On January 14, 2020, the investigation identified evidence indicating that an unauthorized actor may have accessed payment card data from cards used on point-of-sale (POS) devices at some fuel pumps and inside some of our convenience stores through malware installed on the payment processing systems. The malware searched for track data (which sometimes has the cardholder name in addition to card number, expiration date, and internal verification code) read from a payment card as it was being routed through the payment processing systems. However, chip-enabled (EMV) POS terminals are used inside our convenience stores.  EMV cards generate a unique code that is validated for each transaction, and the code cannot be reused. As a result, for EMV cards inserted into the chip-reader on the EMV POS devices in our convenience stores, only card number and expiration date (and not the cardholder name or internal verification code) were involved.  In addition, it appears that the malware did not copy data from all of the payment cards used during the period that it was present on a given payment processing system. There is no indication that other customer information was accessed. Please note this incident is not the result of a handheld “skimmer” being placed on a Rutter’s fuel pump.

The specific time frames when data from cards used at the locations involved may have been accessed vary by location over the general timeframe beginning October 1, 2018  through May 29, 2019. There is one location where access to card data may have started August 30, 2018 and nine additional locations where access to card data may have started as early as September 20, 2018. A list of the locations involved and specific timeframes is available on the Rutter’s website at www.rutters.com/paymentcardincident. For those customers Rutter’s can identify as having used their card at a location involved during that location’s specific timeframe and for whom Rutter’s has a mailing address or email address, Rutter’s will be mailing them a letter or sending them an email.

Payment card transactions at Rutter’s car washes, ATM’s, and lottery machines in Rutter’s stores were not involved.

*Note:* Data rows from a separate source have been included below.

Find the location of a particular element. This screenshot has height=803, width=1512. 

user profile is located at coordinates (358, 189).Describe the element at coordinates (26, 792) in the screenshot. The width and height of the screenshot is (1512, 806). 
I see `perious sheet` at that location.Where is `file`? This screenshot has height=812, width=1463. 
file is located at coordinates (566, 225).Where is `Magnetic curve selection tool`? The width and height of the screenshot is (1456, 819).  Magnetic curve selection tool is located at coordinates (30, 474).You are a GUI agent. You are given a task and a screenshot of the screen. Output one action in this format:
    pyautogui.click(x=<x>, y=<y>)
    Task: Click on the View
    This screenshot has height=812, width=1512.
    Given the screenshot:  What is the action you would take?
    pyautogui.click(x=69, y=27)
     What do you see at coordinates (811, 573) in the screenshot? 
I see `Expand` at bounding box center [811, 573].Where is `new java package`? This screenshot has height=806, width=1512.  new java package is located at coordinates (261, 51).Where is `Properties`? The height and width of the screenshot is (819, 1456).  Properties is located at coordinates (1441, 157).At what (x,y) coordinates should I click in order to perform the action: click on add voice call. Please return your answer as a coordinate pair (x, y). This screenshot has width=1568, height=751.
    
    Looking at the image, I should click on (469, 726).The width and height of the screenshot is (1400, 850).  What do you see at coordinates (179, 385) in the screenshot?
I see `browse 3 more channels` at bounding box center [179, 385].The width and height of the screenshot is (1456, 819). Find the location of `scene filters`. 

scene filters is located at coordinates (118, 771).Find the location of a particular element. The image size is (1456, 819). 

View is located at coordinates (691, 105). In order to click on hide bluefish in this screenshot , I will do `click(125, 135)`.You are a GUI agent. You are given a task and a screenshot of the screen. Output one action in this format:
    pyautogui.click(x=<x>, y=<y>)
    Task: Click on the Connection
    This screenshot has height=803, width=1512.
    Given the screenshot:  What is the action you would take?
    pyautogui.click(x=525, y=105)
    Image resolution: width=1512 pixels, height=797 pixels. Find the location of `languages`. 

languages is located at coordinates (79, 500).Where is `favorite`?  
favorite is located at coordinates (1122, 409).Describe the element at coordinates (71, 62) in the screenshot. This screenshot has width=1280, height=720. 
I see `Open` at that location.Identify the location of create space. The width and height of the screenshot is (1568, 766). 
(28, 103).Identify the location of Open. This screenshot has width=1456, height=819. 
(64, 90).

It is always advisable for customers to review their payment card statements for any unauthorized activity. Customers should immediately report any unauthorized charges to their card issuer because payment card rules generally provide that cardholders are not responsible for unauthorized charges reported in a timely manner. The phone number to call is usually on the back of the payment card.

The malware has been removed, and Rutter’s has implemented enhanced security measures. Rutter’s also continues to work to evaluate additional ways to enhance the security of payment card data. In addition, Rutter’s continues to support law enforcement’s investigation.

We regret this incident occurred and sincerely apologize for any inconvenience. Our family has been in business for over 273 years in central Pennsylvania, and we sincerely appreciate all of our loyal customers through the decades. Our award-winning team is ready to serve our valued customers, as we move forward from this incident.